Enfin mon témoignage pour terminer. Né en 1966, je fis partie de la génération cobaye quand la réforme Haby (libérale) fut imposée au collège. Nous étions censés faire tous les anciens programmes de Lycée, mais les enseignants étaient bien contents quand nous arrivions à en faire la moitié. L’hétérogénité des classes était tellement absurde : dans mon cas j’étais toujours de loin premier dans toutes les matières (sauf en musique et sport) et je m’ennuyais profondément pendant les cours. Mais d’un autre côté, il y avait des élèves qui n’arrivaient même pas à comprendre les rudiments, même si les prof. perdaient leur temps à répéter trois fois la même chose. Dans ma classe il s’agissait des premiers enfants immigrés (il y en avait encore peu en région parisienne), mais ils avaient tous été mis dans ma classe, qui contenait par ailleurs les élèves avec allemand première langue : il y avait une volonté politique, marxiste au niveau local, d’empêcher que notre classe d’allemand première langue puisse atteindre un meilleur niveau, plus élitiste, quitte à encore plus défavoriser les immigrés... L’enseignant d’allemand (qui faisait parfois des fautes grossières en allemand... et qui consacraient des cours entiers à défendre l’intervention soviétique en Afghanistan ou les évenements répressifs en Pologne) était souvent furieux après moi, parce que je savais tout des leçons... Il était d’un autre côté également furieux après les mauvais élèves, il ne pouvait pas accepter la réalité des différences de dons individuels, et cela illustre bien un facteurs de nos problème lié à l’aveuglement quant au dogme égalistariste.

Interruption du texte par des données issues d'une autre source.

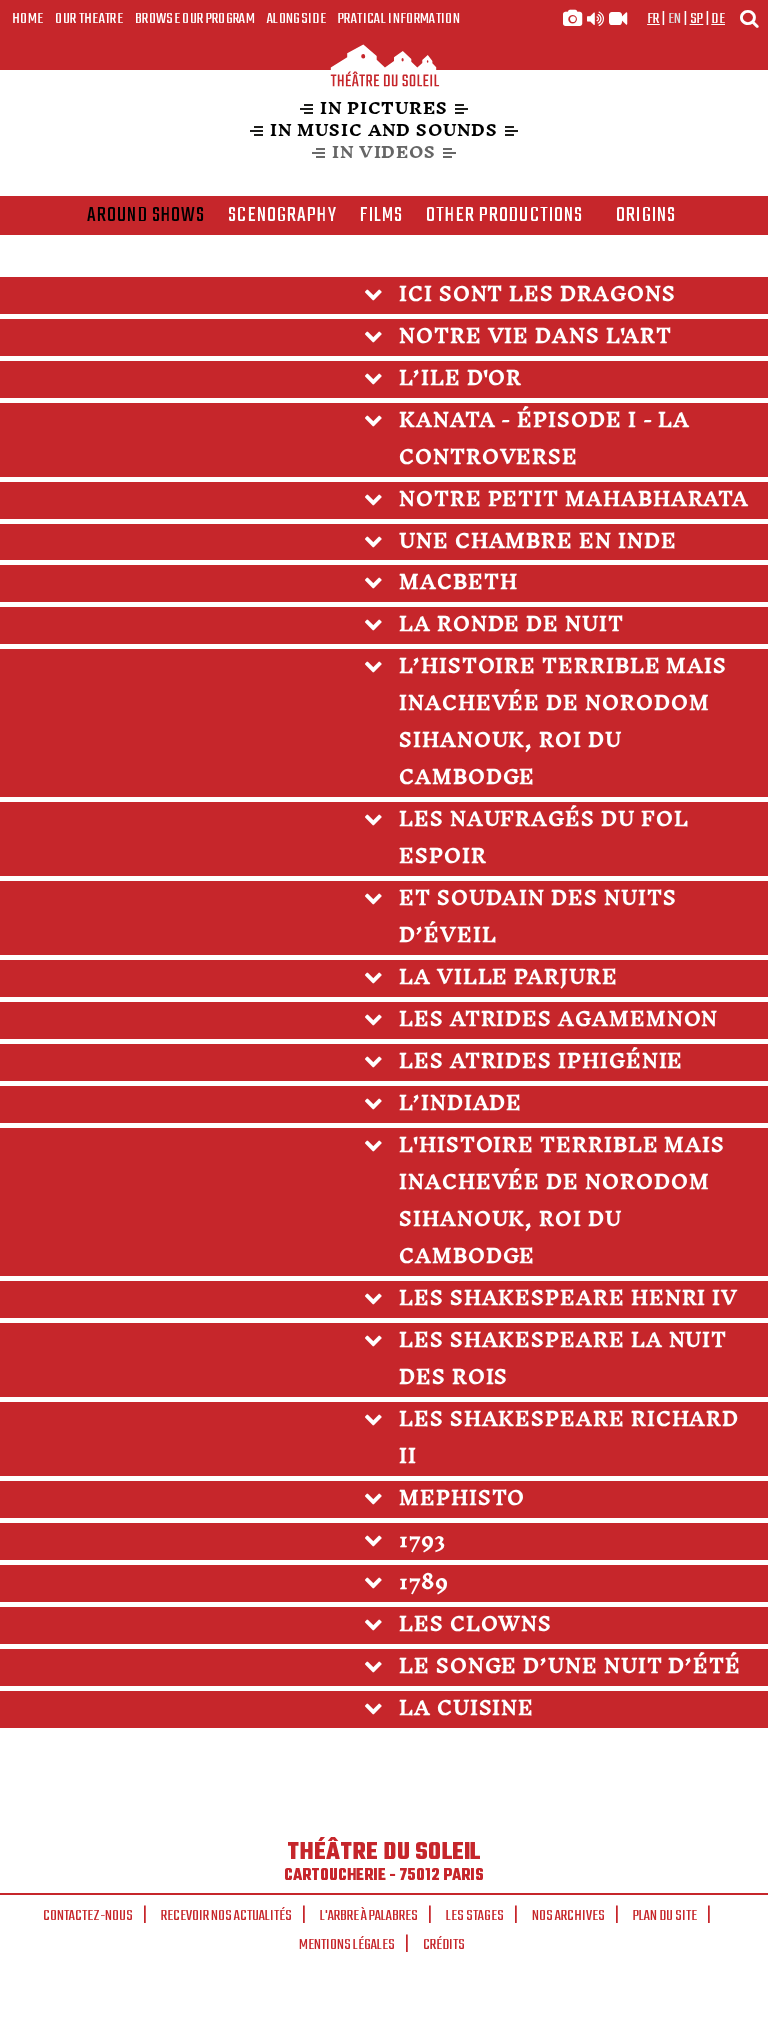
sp (697, 19)
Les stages (475, 1916)
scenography (282, 216)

Le prof. de latin, vieux-jeu, nous inculca bien la grammaire avec les livres très pédagogiques (pas de textes authentiques d’auteur totalement hors de portée grammaticalement des débutants, et donc pas de méthode anti-pédagogique pour les débutants, telles qu’imposées par le dernier dogme de l’éducation nationale, même si ces nouvelles méthodes sont une amélioration au lycée pour ceux qui ont déjà appris la langue) de la série Baudiffier. Gason, Morisset (Magnard)  : à la fin de la troisième une bonne partie des élèves maîtrisait la bien difficile grammaire latine et nous pouvions faire des thèmes difficiles. Si je ne me trompe pas, ce n’était que le niveau que les élèves auraient eu autrefois après les 2 ans de latin (le latin était même une matière obligatoire) de sixième et cinquième. Mais culturellement nous n’avons pas reçu une bonne formation (hormis la Guerre des Gaules... rasoir...)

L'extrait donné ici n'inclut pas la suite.